In the first half of Europa Clipper’s four-year primary mission, the spacecraft will orbit Jupiter once every 21 days. During the intense testing this Spring, the team calculated the spacecraft’s exposure to the most intense radiation, which occurs on a single day of orbit. The team’s research shows that some of the capacity lost during the time in the radiation zone will return in the days outside it through a restorative process in material science known as annealing.
“So, … annealing is at different temperatures, particularly at warmer elevated temperatures, the device itself, some of the positive and negatively charged particles that might migrate to one part under the radiation damage starts to migrate to different places. And that’s a process that is fairly well known…,” Evans said.
“So, we have 20 days outside of that [harsh radiation] environment,” Evans said. “All of the testing that we did when we looked at that annealing, we used durations that were far smaller than that, so we were conservative in our testing to show that we understood how much annealing time we would need and then demonstrate that we had far more than that with … each of the Jupiter orbits.”

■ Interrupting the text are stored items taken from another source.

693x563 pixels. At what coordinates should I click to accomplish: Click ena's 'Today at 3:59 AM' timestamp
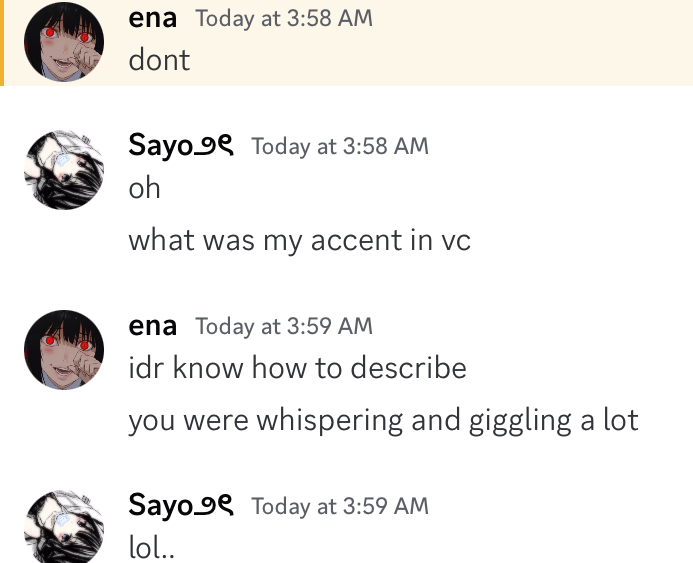(x=284, y=326)
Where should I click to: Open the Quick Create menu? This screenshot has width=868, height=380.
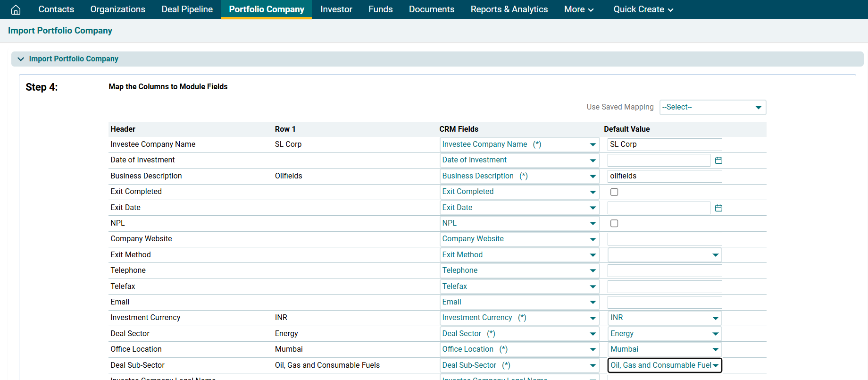coord(643,9)
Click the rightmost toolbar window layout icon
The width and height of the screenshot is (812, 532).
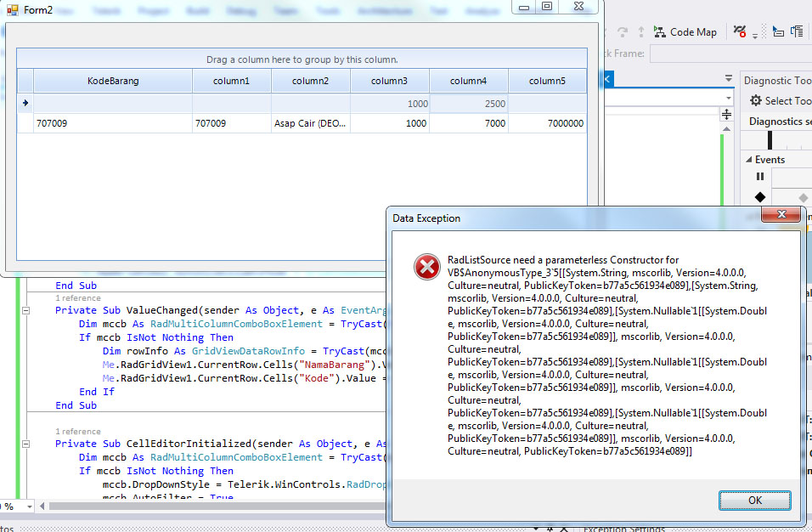pyautogui.click(x=797, y=32)
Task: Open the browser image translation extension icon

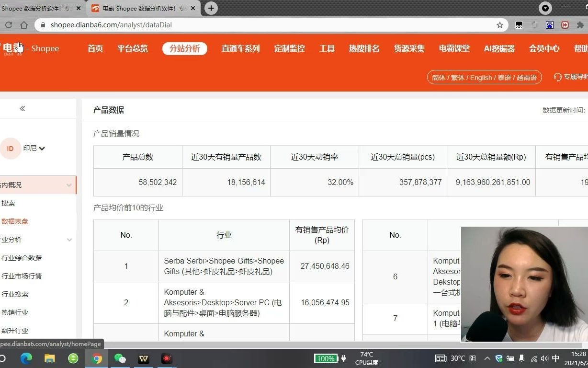Action: (550, 24)
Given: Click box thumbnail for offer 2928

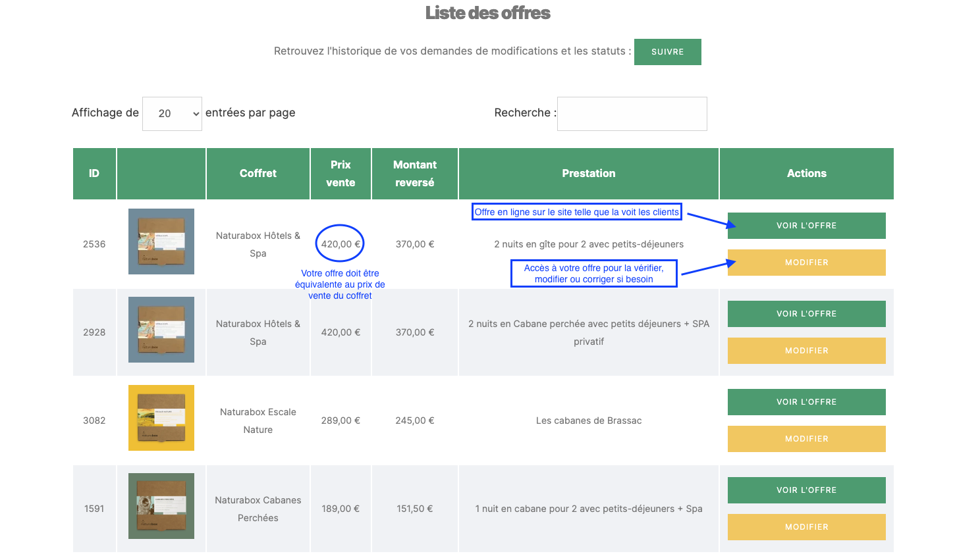Looking at the screenshot, I should coord(161,330).
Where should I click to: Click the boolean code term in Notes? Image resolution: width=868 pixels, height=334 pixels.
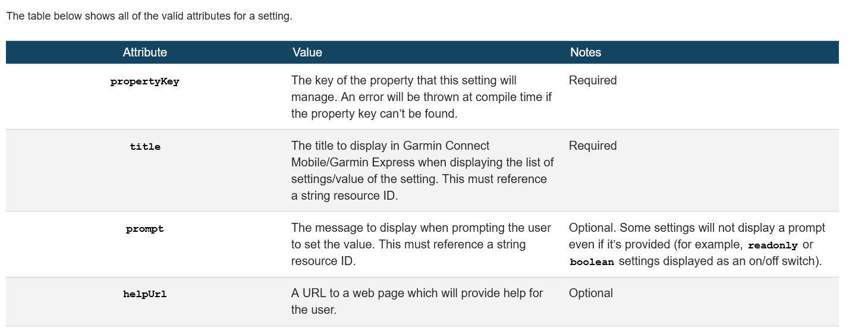click(592, 261)
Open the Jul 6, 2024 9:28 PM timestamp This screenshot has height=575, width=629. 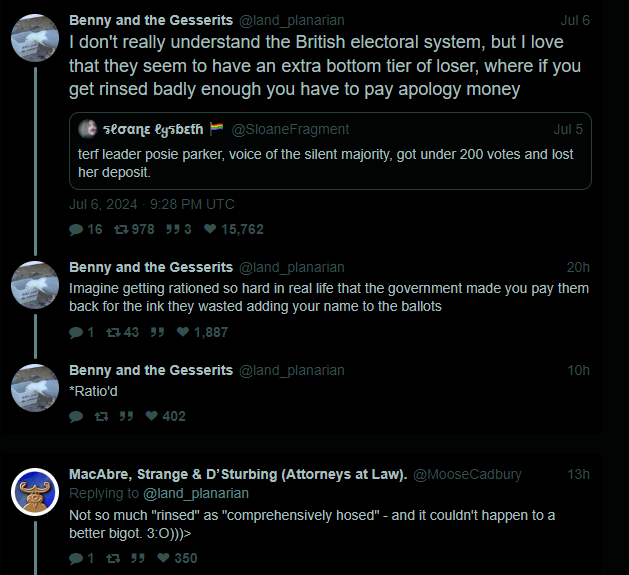tap(152, 204)
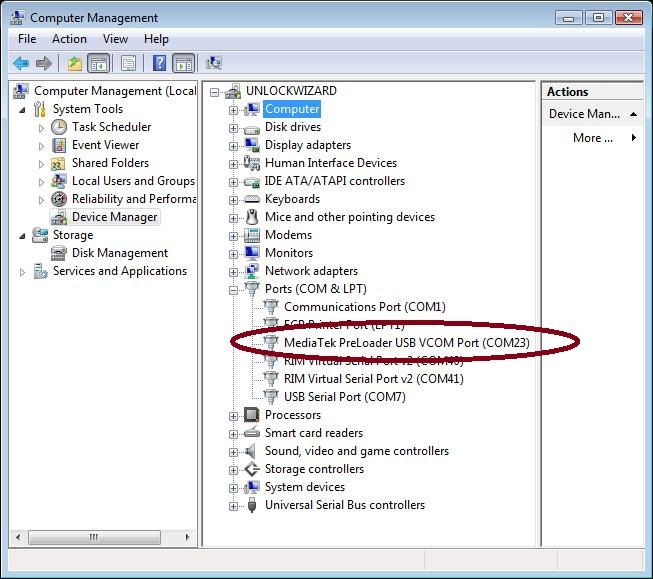
Task: Expand the Storage section in left tree
Action: click(x=23, y=235)
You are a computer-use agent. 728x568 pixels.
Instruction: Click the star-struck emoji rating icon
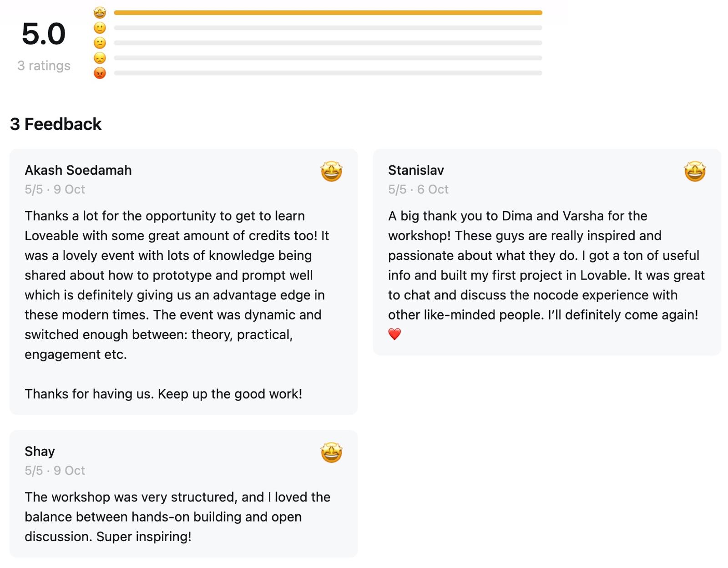coord(100,13)
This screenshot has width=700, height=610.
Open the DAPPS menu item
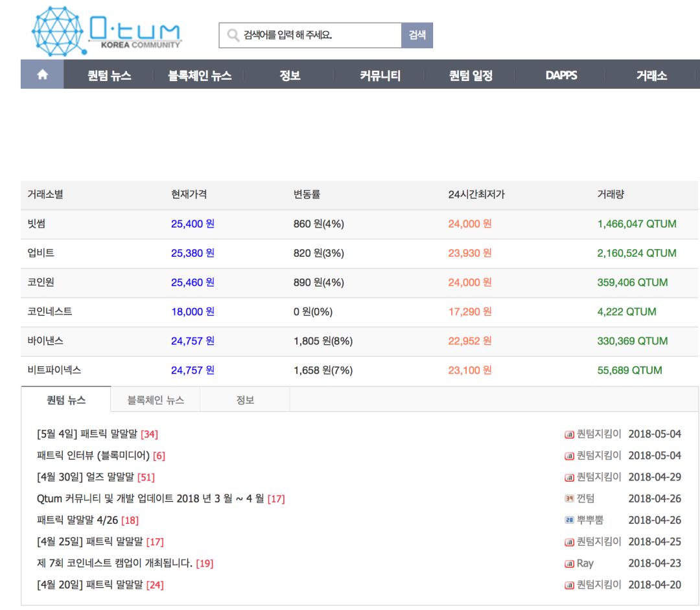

This gave the team, and NASA, confidence to move forward toward a series of launch windows between October 10 and October 30. The Europa Clipper will launch aboard a SpaceX Falcon Heavy rocket from storied Launch Pad 39A at Kennedy Space Center.
“This team, they analyzed every circuit, they tested every kind of part. This was such an incredibly thorough job done by a team that has been working 24/7 since four months ago, when we found out about this issue,” Leshin said. “And to be able to sit here today and confidently say this mission is going to be awesome and we’re going to fly our baseline science is something that we’re so thrilled to be able to do, but it’s because of a bunch of hard work.”